Try it :: Working from the entries below, give again each line from the first through the one containing "You are a computer-use agent. This", exactly and with nothing else.

[Collected data]
+-------+

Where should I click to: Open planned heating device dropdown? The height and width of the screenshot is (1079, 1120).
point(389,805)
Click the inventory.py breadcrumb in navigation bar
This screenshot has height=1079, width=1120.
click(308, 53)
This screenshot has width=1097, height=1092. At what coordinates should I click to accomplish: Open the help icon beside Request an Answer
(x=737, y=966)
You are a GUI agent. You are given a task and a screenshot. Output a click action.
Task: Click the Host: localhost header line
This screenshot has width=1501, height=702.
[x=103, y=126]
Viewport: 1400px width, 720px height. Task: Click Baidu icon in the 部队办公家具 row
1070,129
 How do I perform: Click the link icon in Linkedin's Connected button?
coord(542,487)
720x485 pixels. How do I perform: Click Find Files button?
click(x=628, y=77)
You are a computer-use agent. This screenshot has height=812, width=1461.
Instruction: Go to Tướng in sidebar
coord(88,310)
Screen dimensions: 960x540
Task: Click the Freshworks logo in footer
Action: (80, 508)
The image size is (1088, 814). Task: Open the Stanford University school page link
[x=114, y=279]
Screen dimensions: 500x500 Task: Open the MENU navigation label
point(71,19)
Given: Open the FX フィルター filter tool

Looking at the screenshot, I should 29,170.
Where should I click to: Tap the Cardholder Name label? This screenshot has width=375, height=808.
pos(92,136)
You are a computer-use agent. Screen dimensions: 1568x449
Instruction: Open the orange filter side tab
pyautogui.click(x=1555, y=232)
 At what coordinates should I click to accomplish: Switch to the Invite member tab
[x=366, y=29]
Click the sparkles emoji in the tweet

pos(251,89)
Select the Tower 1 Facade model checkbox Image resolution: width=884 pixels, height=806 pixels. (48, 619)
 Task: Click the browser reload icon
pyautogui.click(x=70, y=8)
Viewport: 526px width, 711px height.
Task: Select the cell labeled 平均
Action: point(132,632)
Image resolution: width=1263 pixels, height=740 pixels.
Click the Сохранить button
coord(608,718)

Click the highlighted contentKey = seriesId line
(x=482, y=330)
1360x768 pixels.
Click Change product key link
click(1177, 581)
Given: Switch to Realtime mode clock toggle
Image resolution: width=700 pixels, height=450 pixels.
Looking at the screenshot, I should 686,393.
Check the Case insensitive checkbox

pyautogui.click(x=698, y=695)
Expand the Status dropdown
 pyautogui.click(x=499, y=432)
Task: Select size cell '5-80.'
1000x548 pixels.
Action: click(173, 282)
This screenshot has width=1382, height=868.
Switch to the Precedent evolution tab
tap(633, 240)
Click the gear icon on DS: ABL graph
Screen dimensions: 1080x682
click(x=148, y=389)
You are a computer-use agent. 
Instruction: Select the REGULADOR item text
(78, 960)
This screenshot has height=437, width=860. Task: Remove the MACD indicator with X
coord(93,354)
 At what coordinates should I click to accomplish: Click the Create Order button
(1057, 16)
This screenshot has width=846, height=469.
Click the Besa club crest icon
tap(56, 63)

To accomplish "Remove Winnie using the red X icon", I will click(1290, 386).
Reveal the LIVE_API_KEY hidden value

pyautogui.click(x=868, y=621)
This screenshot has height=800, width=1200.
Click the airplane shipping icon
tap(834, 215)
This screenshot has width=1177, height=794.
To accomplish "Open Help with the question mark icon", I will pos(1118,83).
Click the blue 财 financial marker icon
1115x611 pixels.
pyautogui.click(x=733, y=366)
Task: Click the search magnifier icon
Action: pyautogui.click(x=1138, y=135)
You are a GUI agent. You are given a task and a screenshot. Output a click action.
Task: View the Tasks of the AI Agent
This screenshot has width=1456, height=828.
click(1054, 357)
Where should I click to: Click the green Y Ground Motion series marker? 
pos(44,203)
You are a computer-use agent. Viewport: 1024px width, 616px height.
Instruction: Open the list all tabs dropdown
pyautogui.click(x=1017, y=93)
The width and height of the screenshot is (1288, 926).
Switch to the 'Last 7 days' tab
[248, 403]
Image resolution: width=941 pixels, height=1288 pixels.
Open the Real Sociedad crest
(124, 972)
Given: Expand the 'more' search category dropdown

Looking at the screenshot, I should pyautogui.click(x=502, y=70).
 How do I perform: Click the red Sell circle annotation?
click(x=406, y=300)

+-------+

Answer to this exercise ::
Where should I click to: Open planned heating device dropdown? The height and width of the screenshot is (1079, 1120).
point(389,805)
Click the inventory.py breadcrumb in navigation bar
This screenshot has height=1079, width=1120.
click(308, 53)
This screenshot has width=1097, height=1092. At what coordinates should I click to accomplish: Open the help icon beside Request an Answer
(x=737, y=966)
You are a GUI agent. You are given a task and a screenshot. Output a click action.
Task: Click the Host: localhost header line
This screenshot has width=1501, height=702.
[x=103, y=126]
Viewport: 1400px width, 720px height. Task: Click Baidu icon in the 部队办公家具 row
1070,129
 How do I perform: Click the link icon in Linkedin's Connected button?
coord(542,487)
720x485 pixels. How do I perform: Click Find Files button?
click(x=628, y=77)
You are a computer-use agent. This screenshot has height=812, width=1461.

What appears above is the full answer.